--- begin PROVIDED ENTRIES ---

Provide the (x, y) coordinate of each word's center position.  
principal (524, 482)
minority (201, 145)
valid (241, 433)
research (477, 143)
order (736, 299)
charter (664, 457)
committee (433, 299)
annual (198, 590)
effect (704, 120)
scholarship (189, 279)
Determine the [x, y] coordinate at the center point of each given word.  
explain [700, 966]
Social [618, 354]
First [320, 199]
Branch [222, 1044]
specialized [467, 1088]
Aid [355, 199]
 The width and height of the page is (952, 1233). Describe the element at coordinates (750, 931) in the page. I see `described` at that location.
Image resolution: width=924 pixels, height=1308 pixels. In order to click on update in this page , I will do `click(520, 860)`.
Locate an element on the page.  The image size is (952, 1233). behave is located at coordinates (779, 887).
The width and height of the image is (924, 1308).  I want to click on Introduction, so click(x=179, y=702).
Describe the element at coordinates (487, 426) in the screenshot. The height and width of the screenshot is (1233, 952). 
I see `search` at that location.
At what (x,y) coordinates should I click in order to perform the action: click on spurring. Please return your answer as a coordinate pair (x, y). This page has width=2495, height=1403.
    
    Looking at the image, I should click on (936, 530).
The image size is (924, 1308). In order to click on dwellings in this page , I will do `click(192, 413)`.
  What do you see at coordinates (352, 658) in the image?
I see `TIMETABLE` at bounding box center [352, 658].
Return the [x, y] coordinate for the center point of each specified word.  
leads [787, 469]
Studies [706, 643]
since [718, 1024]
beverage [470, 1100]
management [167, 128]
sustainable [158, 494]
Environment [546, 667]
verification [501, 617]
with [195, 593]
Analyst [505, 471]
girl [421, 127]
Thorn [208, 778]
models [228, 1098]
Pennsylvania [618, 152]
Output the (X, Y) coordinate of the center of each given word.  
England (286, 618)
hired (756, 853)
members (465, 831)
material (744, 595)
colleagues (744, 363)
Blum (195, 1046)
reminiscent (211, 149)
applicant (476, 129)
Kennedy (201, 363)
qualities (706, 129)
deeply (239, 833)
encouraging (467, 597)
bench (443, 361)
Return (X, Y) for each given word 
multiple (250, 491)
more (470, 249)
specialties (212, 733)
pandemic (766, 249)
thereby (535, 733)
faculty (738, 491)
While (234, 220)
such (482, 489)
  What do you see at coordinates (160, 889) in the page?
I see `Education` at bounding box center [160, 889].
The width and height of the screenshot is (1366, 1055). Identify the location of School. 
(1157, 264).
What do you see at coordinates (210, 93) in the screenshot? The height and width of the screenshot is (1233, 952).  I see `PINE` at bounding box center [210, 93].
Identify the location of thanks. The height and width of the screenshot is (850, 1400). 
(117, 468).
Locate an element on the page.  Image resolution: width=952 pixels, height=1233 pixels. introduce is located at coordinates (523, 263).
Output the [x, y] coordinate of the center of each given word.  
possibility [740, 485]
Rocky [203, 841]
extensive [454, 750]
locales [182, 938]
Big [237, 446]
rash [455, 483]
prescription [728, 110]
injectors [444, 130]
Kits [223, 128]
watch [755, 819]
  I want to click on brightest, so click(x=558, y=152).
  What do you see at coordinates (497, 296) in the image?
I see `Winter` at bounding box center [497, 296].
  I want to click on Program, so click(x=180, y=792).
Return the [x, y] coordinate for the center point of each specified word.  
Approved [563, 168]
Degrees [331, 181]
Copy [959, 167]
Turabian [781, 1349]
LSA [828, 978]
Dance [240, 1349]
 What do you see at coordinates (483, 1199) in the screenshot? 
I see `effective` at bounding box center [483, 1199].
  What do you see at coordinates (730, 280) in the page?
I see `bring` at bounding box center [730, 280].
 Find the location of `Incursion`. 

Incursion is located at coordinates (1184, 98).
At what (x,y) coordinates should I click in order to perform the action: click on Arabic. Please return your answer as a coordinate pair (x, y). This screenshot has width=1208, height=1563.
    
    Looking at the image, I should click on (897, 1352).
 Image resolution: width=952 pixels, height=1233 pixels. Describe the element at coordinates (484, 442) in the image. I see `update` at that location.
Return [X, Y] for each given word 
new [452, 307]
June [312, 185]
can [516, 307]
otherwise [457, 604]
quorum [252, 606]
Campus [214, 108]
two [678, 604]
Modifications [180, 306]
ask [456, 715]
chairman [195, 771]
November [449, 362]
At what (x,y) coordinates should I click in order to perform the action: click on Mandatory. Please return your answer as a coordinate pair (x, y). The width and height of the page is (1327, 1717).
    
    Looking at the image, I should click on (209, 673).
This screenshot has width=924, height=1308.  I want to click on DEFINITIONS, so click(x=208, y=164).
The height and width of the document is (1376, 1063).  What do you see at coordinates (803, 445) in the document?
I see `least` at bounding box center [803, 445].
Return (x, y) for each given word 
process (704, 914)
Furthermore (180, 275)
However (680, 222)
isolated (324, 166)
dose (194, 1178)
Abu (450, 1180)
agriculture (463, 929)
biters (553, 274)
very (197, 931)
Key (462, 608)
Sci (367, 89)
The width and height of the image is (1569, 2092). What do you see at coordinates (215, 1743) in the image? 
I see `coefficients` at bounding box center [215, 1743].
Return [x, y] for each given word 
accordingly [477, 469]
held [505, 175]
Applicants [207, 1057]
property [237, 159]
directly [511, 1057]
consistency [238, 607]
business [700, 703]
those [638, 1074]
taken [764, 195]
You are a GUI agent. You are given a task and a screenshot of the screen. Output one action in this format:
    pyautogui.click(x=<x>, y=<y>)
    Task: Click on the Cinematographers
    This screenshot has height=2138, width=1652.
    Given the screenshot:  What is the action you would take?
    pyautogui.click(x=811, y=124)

--- end PROVIDED ENTRIES ---

## DIRECTIONS
Retype the listing lines starting at the line that contains "qualities (706, 129)" and ending at the line that contains "Incursion is located", including both of those lines. Reproduce them character for character.

## SOLUTION
qualities (706, 129)
deeply (239, 833)
encouraging (467, 597)
bench (443, 361)
Return (X, Y) for each given word 
multiple (250, 491)
more (470, 249)
specialties (212, 733)
pandemic (766, 249)
thereby (535, 733)
faculty (738, 491)
While (234, 220)
such (482, 489)
  What do you see at coordinates (160, 889) in the page?
I see `Education` at bounding box center [160, 889].
The width and height of the screenshot is (1366, 1055). Identify the location of School. 
(1157, 264).
What do you see at coordinates (210, 93) in the screenshot? The height and width of the screenshot is (1233, 952).  I see `PINE` at bounding box center [210, 93].
Identify the location of thanks. The height and width of the screenshot is (850, 1400). 
(117, 468).
Locate an element on the page.  Image resolution: width=952 pixels, height=1233 pixels. introduce is located at coordinates (523, 263).
Output the [x, y] coordinate of the center of each given word.  
possibility [740, 485]
Rocky [203, 841]
extensive [454, 750]
locales [182, 938]
Big [237, 446]
rash [455, 483]
prescription [728, 110]
injectors [444, 130]
Kits [223, 128]
watch [755, 819]
  I want to click on brightest, so click(x=558, y=152).
  What do you see at coordinates (497, 296) in the image?
I see `Winter` at bounding box center [497, 296].
  I want to click on Program, so click(x=180, y=792).
Return the [x, y] coordinate for the center point of each specified word.  
Approved [563, 168]
Degrees [331, 181]
Copy [959, 167]
Turabian [781, 1349]
LSA [828, 978]
Dance [240, 1349]
 What do you see at coordinates (483, 1199) in the screenshot? 
I see `effective` at bounding box center [483, 1199].
  What do you see at coordinates (730, 280) in the page?
I see `bring` at bounding box center [730, 280].
 Find the location of `Incursion`. 

Incursion is located at coordinates (1184, 98).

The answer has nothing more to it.